**What is expected**
Look in the material below for the line with "Select the 改装中 store status radio button" and the line with "Open the Sprache", then set down exactly those two lines and all lines between, nothing more.

**Available data**
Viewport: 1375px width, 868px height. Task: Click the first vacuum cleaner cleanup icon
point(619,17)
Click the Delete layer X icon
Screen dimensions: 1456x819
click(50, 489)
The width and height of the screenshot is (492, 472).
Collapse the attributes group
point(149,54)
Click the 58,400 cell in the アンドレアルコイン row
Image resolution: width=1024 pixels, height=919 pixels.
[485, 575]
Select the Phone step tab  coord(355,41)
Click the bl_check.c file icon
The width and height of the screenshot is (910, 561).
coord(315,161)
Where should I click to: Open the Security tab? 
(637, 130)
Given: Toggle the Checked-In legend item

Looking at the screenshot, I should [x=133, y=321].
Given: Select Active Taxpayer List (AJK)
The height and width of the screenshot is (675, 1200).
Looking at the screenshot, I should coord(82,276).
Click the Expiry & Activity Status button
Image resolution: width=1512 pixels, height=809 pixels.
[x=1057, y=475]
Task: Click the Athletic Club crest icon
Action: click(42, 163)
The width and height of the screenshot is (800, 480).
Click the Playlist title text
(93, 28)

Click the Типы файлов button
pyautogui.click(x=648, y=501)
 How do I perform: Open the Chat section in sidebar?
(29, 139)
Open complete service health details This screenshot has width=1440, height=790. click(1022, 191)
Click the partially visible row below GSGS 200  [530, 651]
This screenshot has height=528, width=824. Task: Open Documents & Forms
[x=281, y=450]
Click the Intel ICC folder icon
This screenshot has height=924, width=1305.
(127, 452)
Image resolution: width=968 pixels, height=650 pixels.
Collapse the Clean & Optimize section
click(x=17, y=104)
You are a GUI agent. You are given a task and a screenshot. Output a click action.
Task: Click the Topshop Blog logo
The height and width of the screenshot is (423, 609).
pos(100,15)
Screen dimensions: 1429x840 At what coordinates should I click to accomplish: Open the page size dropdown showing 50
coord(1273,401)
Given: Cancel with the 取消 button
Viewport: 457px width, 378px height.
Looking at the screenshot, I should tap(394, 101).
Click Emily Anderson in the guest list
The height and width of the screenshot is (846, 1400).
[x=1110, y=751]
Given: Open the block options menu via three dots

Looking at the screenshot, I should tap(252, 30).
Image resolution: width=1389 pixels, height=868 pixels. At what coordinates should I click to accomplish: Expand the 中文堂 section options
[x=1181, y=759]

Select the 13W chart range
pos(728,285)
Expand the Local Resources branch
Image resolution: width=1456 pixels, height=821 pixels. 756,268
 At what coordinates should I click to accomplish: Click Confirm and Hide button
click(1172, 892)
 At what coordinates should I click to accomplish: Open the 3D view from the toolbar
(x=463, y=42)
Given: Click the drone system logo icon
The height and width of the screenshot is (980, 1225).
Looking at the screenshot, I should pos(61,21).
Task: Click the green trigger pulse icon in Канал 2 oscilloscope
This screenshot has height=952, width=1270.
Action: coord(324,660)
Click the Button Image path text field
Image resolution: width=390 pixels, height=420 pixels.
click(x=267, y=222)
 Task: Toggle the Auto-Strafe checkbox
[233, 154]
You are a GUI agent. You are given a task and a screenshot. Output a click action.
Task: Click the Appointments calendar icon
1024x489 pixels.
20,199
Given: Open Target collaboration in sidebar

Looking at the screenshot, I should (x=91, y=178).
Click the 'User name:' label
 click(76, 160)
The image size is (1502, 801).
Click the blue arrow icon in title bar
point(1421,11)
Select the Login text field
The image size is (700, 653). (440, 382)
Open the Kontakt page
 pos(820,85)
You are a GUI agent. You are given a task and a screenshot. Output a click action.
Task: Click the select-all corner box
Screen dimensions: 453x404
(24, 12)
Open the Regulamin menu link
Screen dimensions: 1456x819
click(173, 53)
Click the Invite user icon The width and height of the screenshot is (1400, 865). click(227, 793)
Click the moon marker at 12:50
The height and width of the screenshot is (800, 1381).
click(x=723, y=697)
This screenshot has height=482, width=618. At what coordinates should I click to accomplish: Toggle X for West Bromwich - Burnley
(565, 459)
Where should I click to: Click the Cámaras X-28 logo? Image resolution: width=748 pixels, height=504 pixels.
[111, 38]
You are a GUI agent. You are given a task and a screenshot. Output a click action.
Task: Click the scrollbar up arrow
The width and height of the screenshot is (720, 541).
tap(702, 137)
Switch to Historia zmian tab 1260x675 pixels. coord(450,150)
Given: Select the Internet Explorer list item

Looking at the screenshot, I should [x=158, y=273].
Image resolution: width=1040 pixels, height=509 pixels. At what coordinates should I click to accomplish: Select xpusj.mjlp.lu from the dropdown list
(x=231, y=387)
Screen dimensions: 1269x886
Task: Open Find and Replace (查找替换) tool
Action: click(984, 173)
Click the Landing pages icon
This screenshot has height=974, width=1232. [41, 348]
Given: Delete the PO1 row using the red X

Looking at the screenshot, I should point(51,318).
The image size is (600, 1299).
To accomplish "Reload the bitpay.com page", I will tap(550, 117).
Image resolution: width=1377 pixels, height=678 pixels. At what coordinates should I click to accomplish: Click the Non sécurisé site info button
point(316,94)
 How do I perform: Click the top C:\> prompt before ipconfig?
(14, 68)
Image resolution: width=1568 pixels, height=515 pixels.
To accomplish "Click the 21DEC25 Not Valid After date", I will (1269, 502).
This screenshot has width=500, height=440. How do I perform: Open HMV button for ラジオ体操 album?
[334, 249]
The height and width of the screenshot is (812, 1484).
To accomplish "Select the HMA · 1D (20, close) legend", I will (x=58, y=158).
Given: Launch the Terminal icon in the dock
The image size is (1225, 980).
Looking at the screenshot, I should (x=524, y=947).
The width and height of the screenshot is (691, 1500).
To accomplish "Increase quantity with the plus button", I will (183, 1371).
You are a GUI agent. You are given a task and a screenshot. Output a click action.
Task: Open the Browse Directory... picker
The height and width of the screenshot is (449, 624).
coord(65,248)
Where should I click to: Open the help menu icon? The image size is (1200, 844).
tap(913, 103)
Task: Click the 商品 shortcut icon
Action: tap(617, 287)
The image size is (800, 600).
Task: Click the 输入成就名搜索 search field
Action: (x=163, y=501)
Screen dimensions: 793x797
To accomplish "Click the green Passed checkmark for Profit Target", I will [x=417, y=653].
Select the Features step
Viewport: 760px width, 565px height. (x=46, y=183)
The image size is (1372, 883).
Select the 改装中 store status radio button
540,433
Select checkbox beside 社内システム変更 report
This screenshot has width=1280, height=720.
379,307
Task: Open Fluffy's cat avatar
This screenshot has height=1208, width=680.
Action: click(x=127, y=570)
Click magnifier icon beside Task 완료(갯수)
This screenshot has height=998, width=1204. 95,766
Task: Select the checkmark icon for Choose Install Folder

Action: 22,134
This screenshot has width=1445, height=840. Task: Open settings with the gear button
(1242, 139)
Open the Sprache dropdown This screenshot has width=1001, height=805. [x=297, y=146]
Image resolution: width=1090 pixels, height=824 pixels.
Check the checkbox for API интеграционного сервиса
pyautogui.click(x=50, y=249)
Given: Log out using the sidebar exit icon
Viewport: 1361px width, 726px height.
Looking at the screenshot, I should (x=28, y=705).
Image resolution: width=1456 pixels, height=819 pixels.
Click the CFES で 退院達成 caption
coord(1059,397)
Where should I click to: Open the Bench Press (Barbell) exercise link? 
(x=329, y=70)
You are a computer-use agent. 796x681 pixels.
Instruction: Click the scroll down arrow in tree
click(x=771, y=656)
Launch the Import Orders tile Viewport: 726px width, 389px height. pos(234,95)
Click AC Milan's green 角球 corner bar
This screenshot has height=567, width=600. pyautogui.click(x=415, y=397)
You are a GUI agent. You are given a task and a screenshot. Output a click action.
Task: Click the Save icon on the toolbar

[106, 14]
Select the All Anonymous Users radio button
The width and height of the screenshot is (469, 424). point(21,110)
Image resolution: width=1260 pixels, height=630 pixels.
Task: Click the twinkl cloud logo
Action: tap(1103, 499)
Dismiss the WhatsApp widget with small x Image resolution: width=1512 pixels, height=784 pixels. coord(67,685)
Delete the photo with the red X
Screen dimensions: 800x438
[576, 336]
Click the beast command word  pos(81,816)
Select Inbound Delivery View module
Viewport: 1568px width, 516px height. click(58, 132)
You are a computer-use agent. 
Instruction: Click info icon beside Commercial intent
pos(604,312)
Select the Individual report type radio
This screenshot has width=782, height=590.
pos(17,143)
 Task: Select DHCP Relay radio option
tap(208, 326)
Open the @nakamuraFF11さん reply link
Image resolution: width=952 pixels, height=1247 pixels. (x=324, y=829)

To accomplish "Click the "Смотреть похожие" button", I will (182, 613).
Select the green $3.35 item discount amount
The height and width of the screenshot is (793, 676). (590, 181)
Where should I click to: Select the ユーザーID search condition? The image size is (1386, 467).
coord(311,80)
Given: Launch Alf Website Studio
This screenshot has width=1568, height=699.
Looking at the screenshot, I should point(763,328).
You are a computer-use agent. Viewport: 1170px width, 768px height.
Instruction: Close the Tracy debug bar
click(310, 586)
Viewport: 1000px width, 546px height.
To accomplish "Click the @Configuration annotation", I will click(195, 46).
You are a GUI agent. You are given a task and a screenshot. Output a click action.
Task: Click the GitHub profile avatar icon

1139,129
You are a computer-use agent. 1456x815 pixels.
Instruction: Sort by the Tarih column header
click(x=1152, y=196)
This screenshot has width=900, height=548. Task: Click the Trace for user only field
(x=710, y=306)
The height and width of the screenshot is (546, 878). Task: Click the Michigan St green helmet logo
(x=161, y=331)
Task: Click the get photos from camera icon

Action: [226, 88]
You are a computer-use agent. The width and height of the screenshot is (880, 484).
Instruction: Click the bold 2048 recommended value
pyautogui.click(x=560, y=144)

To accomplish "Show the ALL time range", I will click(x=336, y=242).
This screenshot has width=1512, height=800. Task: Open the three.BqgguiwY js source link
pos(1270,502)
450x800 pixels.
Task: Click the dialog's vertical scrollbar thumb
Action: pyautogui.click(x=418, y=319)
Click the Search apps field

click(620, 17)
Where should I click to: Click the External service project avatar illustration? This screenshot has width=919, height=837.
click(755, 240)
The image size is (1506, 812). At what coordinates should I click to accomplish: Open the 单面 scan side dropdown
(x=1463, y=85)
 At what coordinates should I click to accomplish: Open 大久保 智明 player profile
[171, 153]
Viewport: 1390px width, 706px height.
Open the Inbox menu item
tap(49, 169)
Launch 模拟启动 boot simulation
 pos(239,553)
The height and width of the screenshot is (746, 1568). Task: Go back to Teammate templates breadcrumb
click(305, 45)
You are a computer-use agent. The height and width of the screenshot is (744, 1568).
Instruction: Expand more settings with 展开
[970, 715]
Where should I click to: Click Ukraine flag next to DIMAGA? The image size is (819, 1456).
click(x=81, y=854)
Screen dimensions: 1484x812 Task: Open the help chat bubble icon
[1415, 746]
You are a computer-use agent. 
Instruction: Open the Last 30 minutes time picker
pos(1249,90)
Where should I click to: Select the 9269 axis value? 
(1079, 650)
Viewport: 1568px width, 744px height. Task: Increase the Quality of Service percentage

**Task solution**
Select the 改装中 store status radio button
540,433
Select checkbox beside 社内システム変更 report
This screenshot has width=1280, height=720.
379,307
Task: Open Fluffy's cat avatar
This screenshot has height=1208, width=680.
Action: click(x=127, y=570)
Click magnifier icon beside Task 완료(갯수)
This screenshot has height=998, width=1204. 95,766
Task: Select the checkmark icon for Choose Install Folder

Action: 22,134
This screenshot has width=1445, height=840. Task: Open settings with the gear button
(1242, 139)
Open the Sprache dropdown This screenshot has width=1001, height=805. [x=297, y=146]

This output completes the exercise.